I also went into Query Studio, right-clicked on the "PO Count Distinct" data item I set up, went to Information... and the Aggregation there says "Count Distinct".  Even though it is definitely calculating only a Count, and when I "Open in Report Studio" it does only Count.

tjohnson3050

In Query Studio, select the data item, then click summarize (big Sigma button).  Then you will get a screen that allows you to change the detail aggregation of the data item you have slected.

grifter102

The item already had a summary (the report was set to auto-summarize), so clicking the sigma button didn't do anything.  When I right-clicked on the column and then clicked Summarize, the summary said Count.  I changed it to Count Distinct and ran the report.  The results were still only a Count (no distinct) and the summary total was completely wrong (showed 43 even though there are around 1000 distinct POs for that month).

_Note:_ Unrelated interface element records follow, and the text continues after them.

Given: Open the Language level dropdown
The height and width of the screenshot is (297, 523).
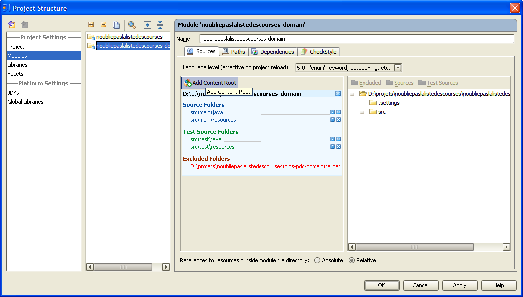Looking at the screenshot, I should click(x=398, y=68).
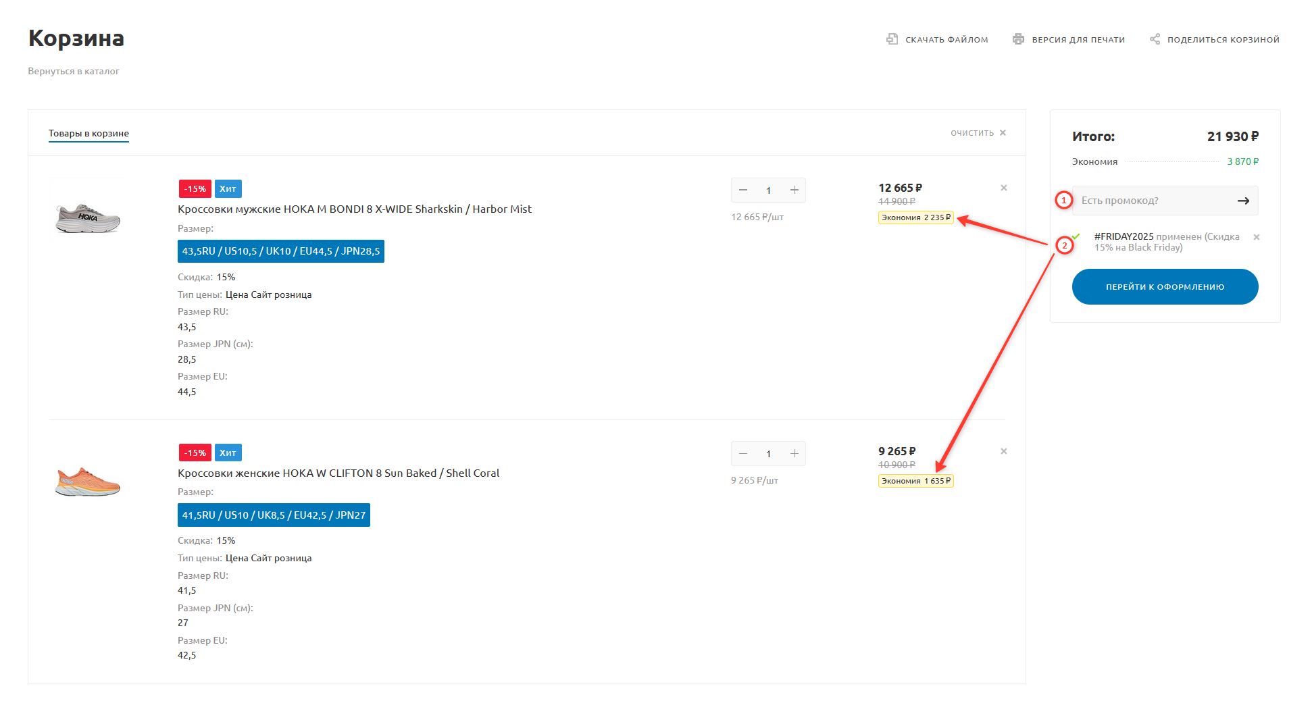Viewport: 1312px width, 722px height.
Task: Click 'Перейти к оформлению' checkout button
Action: [x=1164, y=286]

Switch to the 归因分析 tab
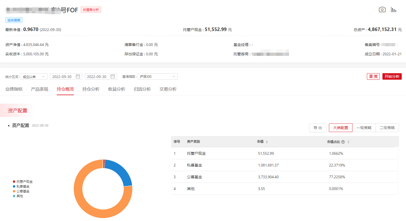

Is there some other option that I'm missing or have set improperly?  The users of the report need a PO count distinct they can drag into their reports... it seems like it should be simple but nothing seems to be working.

tjohnson3050

In Query Studio, when you click summarize, the aggregate function is for the summary row.  You need to click the advanced button to access the aggregate property for the details rows.

grifter102

Okay, that worked.  I set the advanced row summary for cells to be "Count Distinct" and that worked.  The overall total for the column is still very, very wrong, but I think I've read several things in the past about issues with the overall summarization in QS.

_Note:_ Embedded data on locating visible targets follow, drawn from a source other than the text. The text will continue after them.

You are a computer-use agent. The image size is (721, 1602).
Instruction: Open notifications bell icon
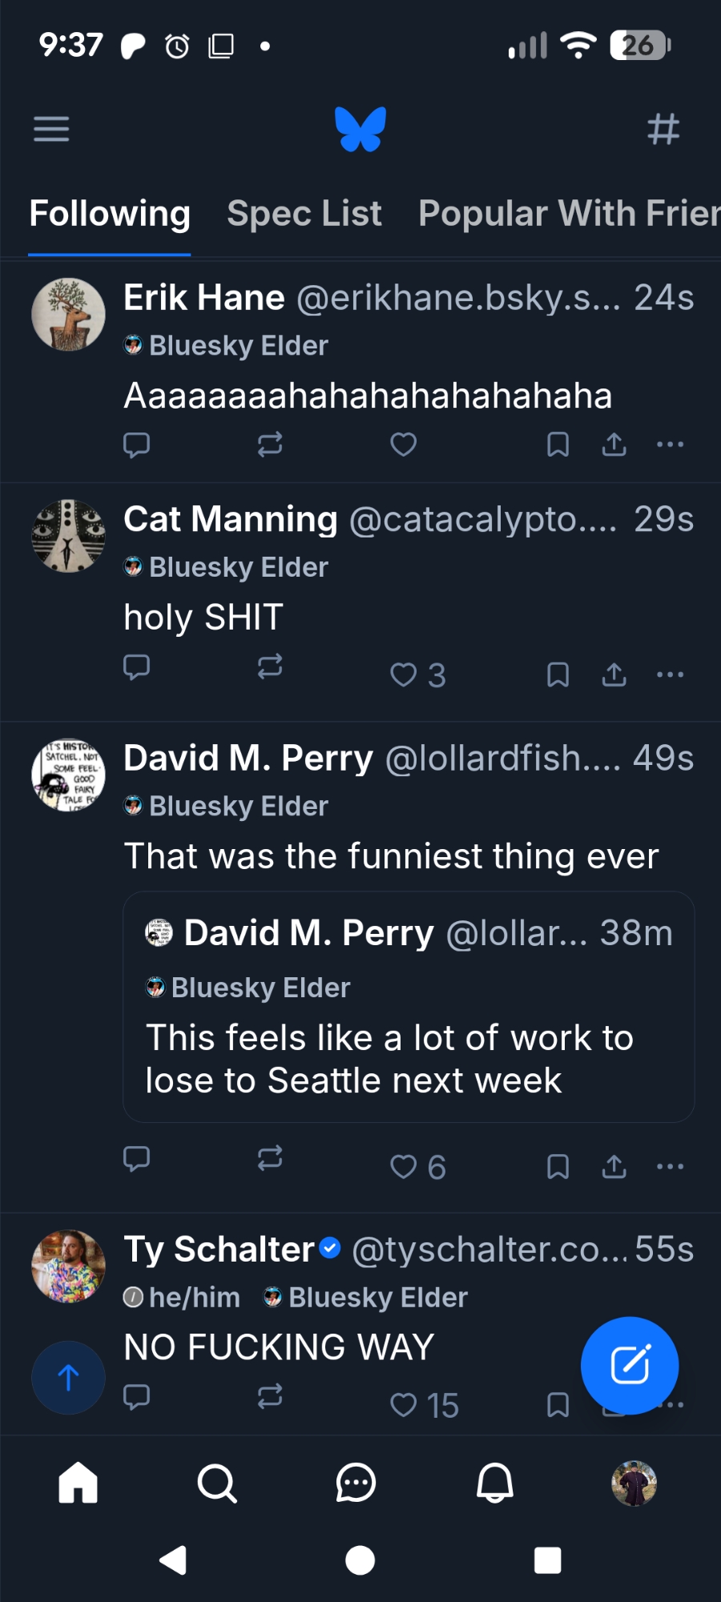(495, 1483)
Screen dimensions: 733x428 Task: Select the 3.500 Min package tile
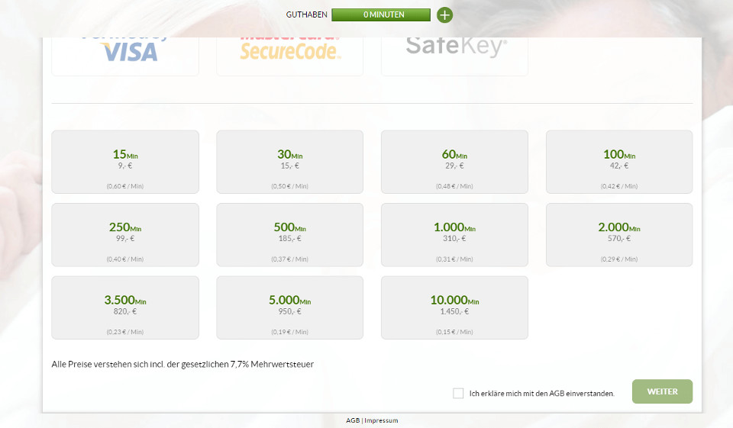point(125,307)
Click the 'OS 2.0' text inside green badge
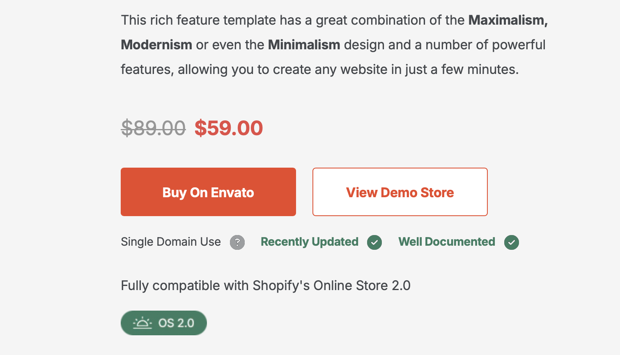Screen dimensions: 620x355 (x=176, y=323)
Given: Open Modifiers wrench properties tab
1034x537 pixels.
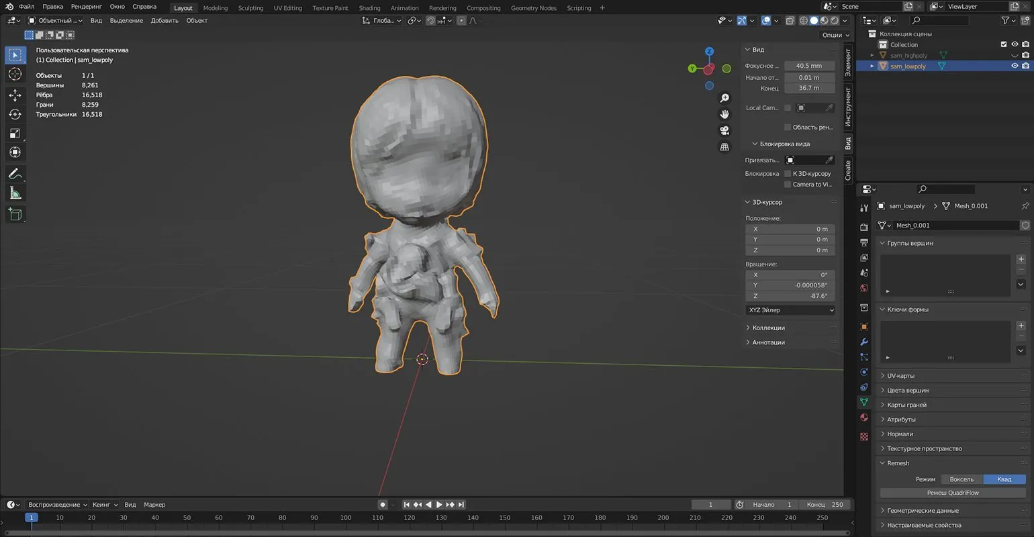Looking at the screenshot, I should tap(864, 342).
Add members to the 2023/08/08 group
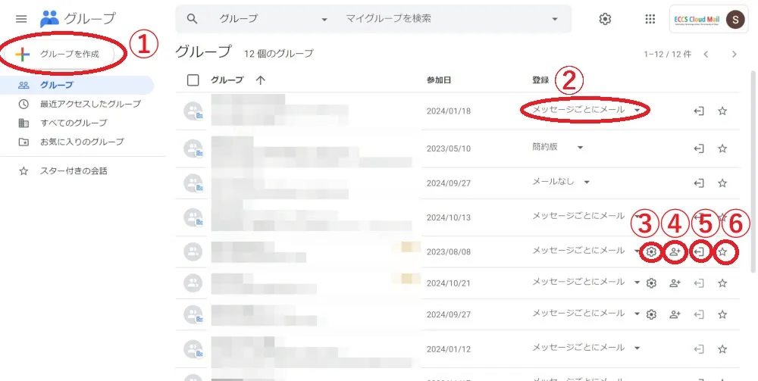Screen dimensions: 758x381 point(675,251)
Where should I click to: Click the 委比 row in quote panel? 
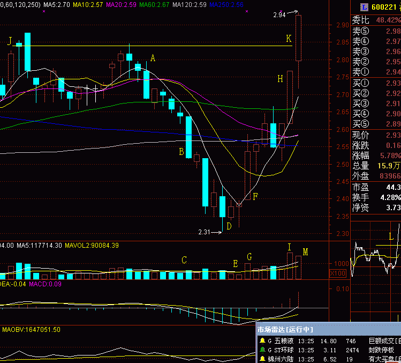pyautogui.click(x=376, y=20)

Is there any reason why Query Studio doesn't use the proper aggregation that I define in framework manager?  It's going to be very confusing for the users to have to adjust the advanced summarization to convert the column into a Count Distinct... even though it's already set up as such.  Is this just a bug or limitation of Query Studio?

Thanks very much for your help, I really appreciate it.

Lynn

#12
I wonder if it behaves differently in Business Insight Advanced/Cognos Workspace Advanced (name has been changed for 10.2)?

tjohnson3050

Keep in mind that you changed the value in Framework Manager after the Query Studio report had been created.  When you create a new report, the data items will have the aggregation properties that were in the model at the time you created the report.  If you change those aggregation properties in the model, the values in existing reports will not change.

This is good argument for testing the model fully before report creation begins.

blom0344

Grifter,

What middleware are you using to connect to DB2?  The query syntax you show us point more at generic ODBC than native connectivity to DB2..

grifter102

@tjohnson

I deleted the item in Query Studio after changing the framework, then readded it.  I still had the same strange behavior.  I'm also not really sure how to "test the model fully" without using something like Query Studio.  I can test a little bit in FM, but since my users will be using Query Studio mainly, that's where I perform most of the testing.

@blom

I'm not sure exactly how the connection is being made to DB2... I'll try to find out.  It's difficult since the Cognos installation is managed by a very bureaucratic group and getting detailed answers is a grueling process.